**Text block:**
Ahmet Cihat Holta Posted January 18, 2018 Posted January 18, 2018 Hi all, I have a OrangePi Zero 2 Plus - H5 and installed Armbian buut when i build WiringOP it gives hardware line is missin message. I think so /proc/cpuinfo file is creating by armbian when bord is booting and lines contains all cpu informations. How can i fix the issue? There is any idea? Thanks in advance.
zador.blood.stained Posted January 18, 2018 Posted January 18, 2018 This has to be fixed by WiringOP libraries developers - the mainline kernel doesn't provide this parameter in /proc/cpuinfo, userspace libraries should use other ways to detect SoC and board model at runtime.
Ahmet Cihat Holta Posted January 18, 2018 Author Posted January 18, 2018 Thanks a lot for your reply. Regards
tkaiser Posted January 18, 2018 Posted January 18, 2018 42 minutes ago, zador.blood.stained said: userspace libraries should use other ways to detect SoC and board model at runtime. As already suggested to @Larry Bank for his ArmbianIO project a while ago: eg. checking for existence of /proc/device-tree/model and reading the string from there. The DT node exists for a reason.
zador.blood.stained Posted January 18, 2018 Posted January 18, 2018 1 hour ago, tkaiser said: As already suggested to @Larry Bank for his ArmbianIO project a while ago: eg. checking for existence of /proc/device-tree/model and reading the string from there. The DT node exists for a reason. Or, as I suggested before, read /proc/device-tree/compatible (null-separated array) which contains both the board name and SoC name, so even if the library doesn't support a new board it can at least support SoC specific pin map. 1
Larry Bank Posted January 18, 2018 Posted January 18, 2018 1 hour ago, zador.blood.stained said: Or, as I suggested before, read /proc/device-tree/compatible (null-separated array) which contains both the board name and SoC name, so even if the library doesn't support a new board it can at least support SoC specific pin map. There is no "SoC specific pin map". The SoC info is not enough to know the pin map because it's completely arbitrary and up to the board manufacturer. The 40-pin header on the NanoPi boards use different GPIO ports from the 40-pin header on OrangePi boards.
zador.blood.stained Posted January 18, 2018 Posted January 18, 2018 4 minutes ago, Larry Bank said: There is no "SoC specific pin map". There is no pin header map but you can still access pins by their port bank and number in the bank, i.e. PA10, PC3, PD6 on Allwinner devices.

**Short problem 1:**
Decide whether each statement agrees with the WiringOP thread: (a) The first poster installed Armbian on an OrangePi Zero 2 Plus - H5. (b) The mainline kernel provides the hardware parameter in /proc/cpuinfo. (c) The 40-pin headers on NanoPi and OrangePi boards use the same GPIO ports. Answer yes or no for each, quoting the deciding words.
**Short problem 2:**
Switch "WiringOP" to "WiringPi" in the stretch of the WiringOP thread from "Ahmet Cihat Holta Posted January 18, 2018 Posted" through "Thanks in advance.", and write that stretch out again.
**Short problem 3:**
Resume the WiringOP thread, carrying on from the last post shown.
None of the rows are needed for anything here.

**Supplied information:**
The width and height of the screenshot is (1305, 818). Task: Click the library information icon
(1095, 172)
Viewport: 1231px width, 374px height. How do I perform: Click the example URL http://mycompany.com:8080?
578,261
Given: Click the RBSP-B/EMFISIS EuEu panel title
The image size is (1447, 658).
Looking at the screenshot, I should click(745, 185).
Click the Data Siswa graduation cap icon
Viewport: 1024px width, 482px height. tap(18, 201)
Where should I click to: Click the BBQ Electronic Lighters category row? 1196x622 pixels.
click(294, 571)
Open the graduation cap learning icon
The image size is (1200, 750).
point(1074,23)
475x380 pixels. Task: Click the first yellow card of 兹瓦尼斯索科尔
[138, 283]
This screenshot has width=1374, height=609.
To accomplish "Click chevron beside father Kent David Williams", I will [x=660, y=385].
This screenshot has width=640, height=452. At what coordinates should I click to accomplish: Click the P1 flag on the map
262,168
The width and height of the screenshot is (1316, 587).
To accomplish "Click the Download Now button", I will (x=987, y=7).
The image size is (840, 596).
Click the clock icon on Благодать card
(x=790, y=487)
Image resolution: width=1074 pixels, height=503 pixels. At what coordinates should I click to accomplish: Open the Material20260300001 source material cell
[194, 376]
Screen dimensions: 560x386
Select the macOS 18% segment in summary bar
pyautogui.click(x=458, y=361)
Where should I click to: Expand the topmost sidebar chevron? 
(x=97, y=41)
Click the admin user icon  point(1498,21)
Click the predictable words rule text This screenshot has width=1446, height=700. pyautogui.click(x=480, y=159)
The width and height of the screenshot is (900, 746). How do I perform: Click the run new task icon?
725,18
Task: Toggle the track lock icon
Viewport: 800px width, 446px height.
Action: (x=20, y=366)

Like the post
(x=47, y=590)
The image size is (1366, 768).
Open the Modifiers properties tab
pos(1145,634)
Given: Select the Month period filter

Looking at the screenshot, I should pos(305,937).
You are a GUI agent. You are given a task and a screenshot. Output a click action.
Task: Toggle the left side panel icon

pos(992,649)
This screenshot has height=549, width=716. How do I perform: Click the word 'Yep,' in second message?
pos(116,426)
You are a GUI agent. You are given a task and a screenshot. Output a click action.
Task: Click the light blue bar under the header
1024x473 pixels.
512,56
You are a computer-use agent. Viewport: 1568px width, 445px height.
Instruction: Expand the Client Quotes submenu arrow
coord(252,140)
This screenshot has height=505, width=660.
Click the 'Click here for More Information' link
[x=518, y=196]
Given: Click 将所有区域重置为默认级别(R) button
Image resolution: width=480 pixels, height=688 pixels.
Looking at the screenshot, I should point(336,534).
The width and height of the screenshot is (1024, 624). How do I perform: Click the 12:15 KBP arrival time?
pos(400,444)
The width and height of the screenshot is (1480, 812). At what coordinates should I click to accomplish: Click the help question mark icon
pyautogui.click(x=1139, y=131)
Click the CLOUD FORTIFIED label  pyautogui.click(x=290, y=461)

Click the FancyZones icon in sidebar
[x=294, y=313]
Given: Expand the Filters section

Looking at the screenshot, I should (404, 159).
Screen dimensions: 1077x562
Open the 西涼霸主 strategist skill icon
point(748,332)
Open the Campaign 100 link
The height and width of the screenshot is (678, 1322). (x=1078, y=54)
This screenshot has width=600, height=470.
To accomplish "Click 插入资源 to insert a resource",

**Task output 1:**
(a) Yes: "I have a OrangePi Zero 2 Plus - H5 and installed Armbian"
(b) No: "the mainline kernel doesn't provide this parameter in /proc/cpuinfo"
(c) No: "The 40-pin header on the NanoPi boards use different GPIO ports from the 40-pin header on OrangePi boards."

**Task output 2:**
Ahmet Cihat Holta Posted January 18, 2018 Posted January 18, 2018 Hi all, I have a OrangePi Zero 2 Plus - H5 and installed Armbian buut when i build WiringPi it gives hardware line is missin message. I think so /proc/cpuinfo file is creating by armbian when bord is booting and lines contains all cpu informations. How can i fix the issue? There is any idea? Thanks in advance.

**Task output 3:**
Larry Bank Posted January 18, 2018 Posted January 18, 2018 2 minutes ago, zador.blood.stained said: There is no pin header map but you can still access pins by their port bank and number in the bank, i.e. PA10, PC3, PD6 on Allwinner devices. That misses the point of ArmbianIO. The purpose of it is that when you connect your device to pin X (e.g. 1-40) on the GPIO header, you reference X in your code and don't have to deal with the specifics of each SoC/board. The only way to accomplish that is to have a specific pin map for each board and properly identify the board. I recently added a new option that lets you manually specify the board by name if it doesn't see the machine.id.
zador.blood.stained Posted January 18, 2018 Posted January 18, 2018 1 minute ago, Larry Bank said: That misses the point of ArmbianIO. AFAIK we are talking about WiringOP forks in general, not only ArmbianIO. And as I remember RPI.GPIO allows using 2 different pin numbering schemes - SoC ("BCM") numbering and pin header ("RPI") numbering.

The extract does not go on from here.